Positive change in a school system is possible if the school principal can play a leading and exemplary role. The role of the principal is even more critical at the planning stage to ensure adherence to protocols and rubrics associated with strategy formulation. A strategy should be trimmed to size to bring it much more closer home to the classroom environment. Efforts should be made to guard against a focus on peripheral matters, which have a vague and weak relationship with teaching and learning. One fundamental aspect of teaching which should enjoy primacy over other aspects is assessment. More often than not when authorities come close to asking questions about instruction they ask about syllabus coverage.

Completion of the syllabus is overrated and mistakenly equated with quality delivery. Assessment hardly receives sufficient attention. But this is a crucial area. Assessment can be both formative and summative. But I choose to focus a little more on the formative one. Formative assessment is a pre-teaching diagnostic test administered so that the teacher can know in advance the strengths and challenges of students. It is used to guide and inform instruction. The grave mistake that schools make is to define instruction before getting data about the learners they are about to teach. Collecting accurate and reliable data to help in formulation of targeted interventions can address issues of underachievement.
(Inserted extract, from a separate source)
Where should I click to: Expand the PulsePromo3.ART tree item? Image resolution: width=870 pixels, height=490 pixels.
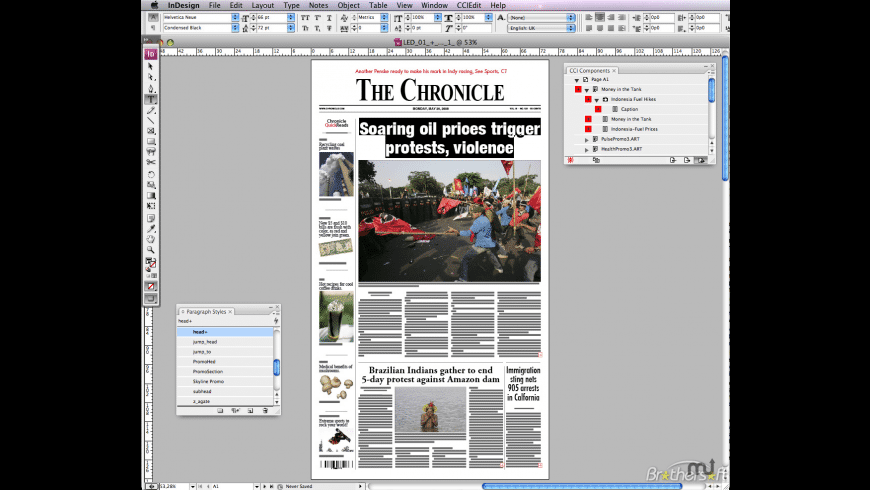587,139
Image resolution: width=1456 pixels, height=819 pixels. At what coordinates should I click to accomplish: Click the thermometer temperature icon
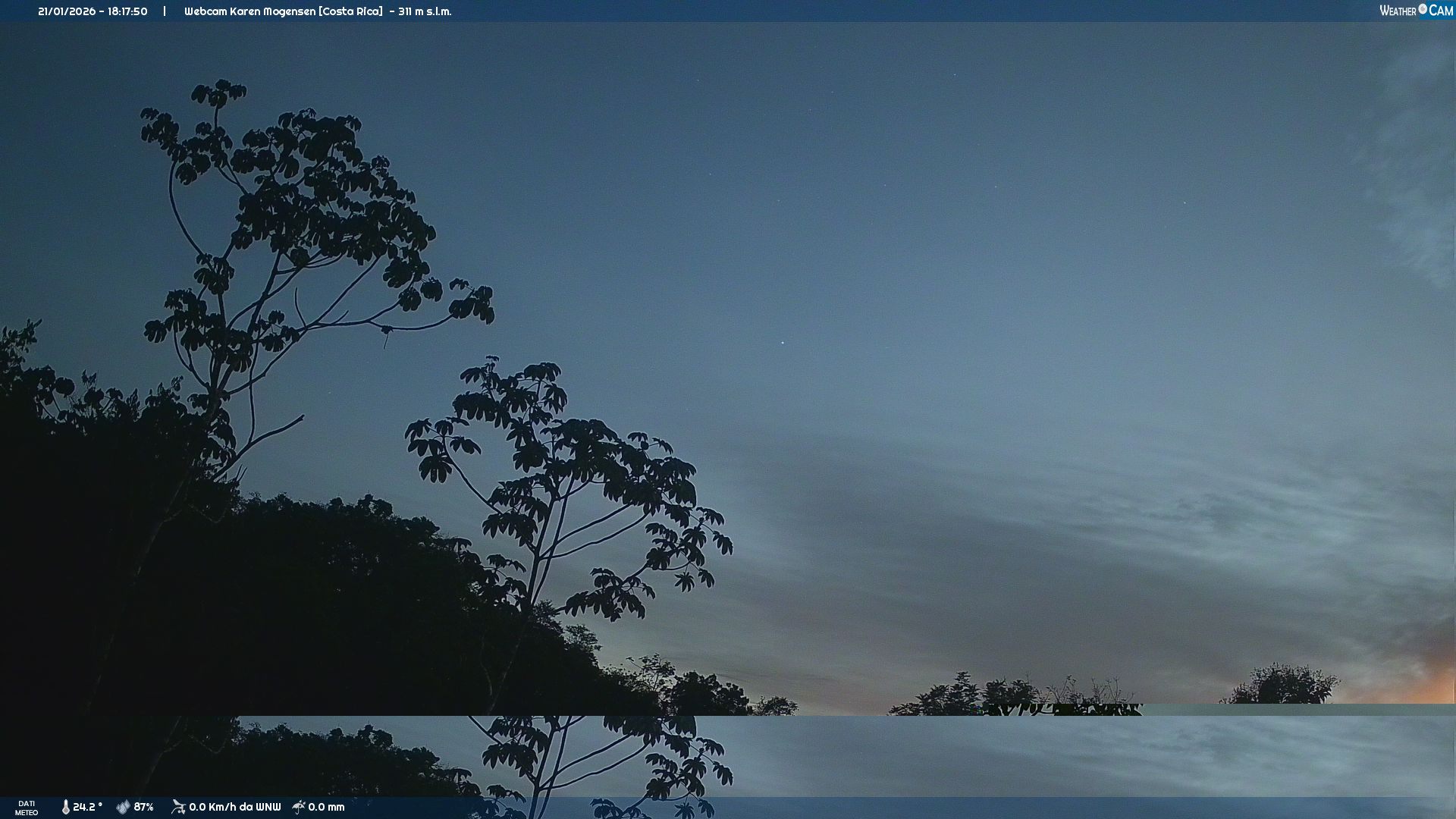pyautogui.click(x=66, y=808)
When observing actual learning in the classroom principals should shift attention from what the teacher has taught to what the learner has learnt. Traditionally lesson observations made the teacher the centre of attraction in the classroom. The question was always what the teacher was doing and how he was doing it. Conscious of the fact that they were being watched, teachers did their best to impress the observers. This often happened at the expense of students. Now there should be a shift of focus from the teacher to the learner.

The observer should pay attention on whether students are gaining something from the teacher. At the end of the lesson the students should have demonstrated the skills they have mastered and where they need support and based on lesson drawn from assessment the next lesson should be improved.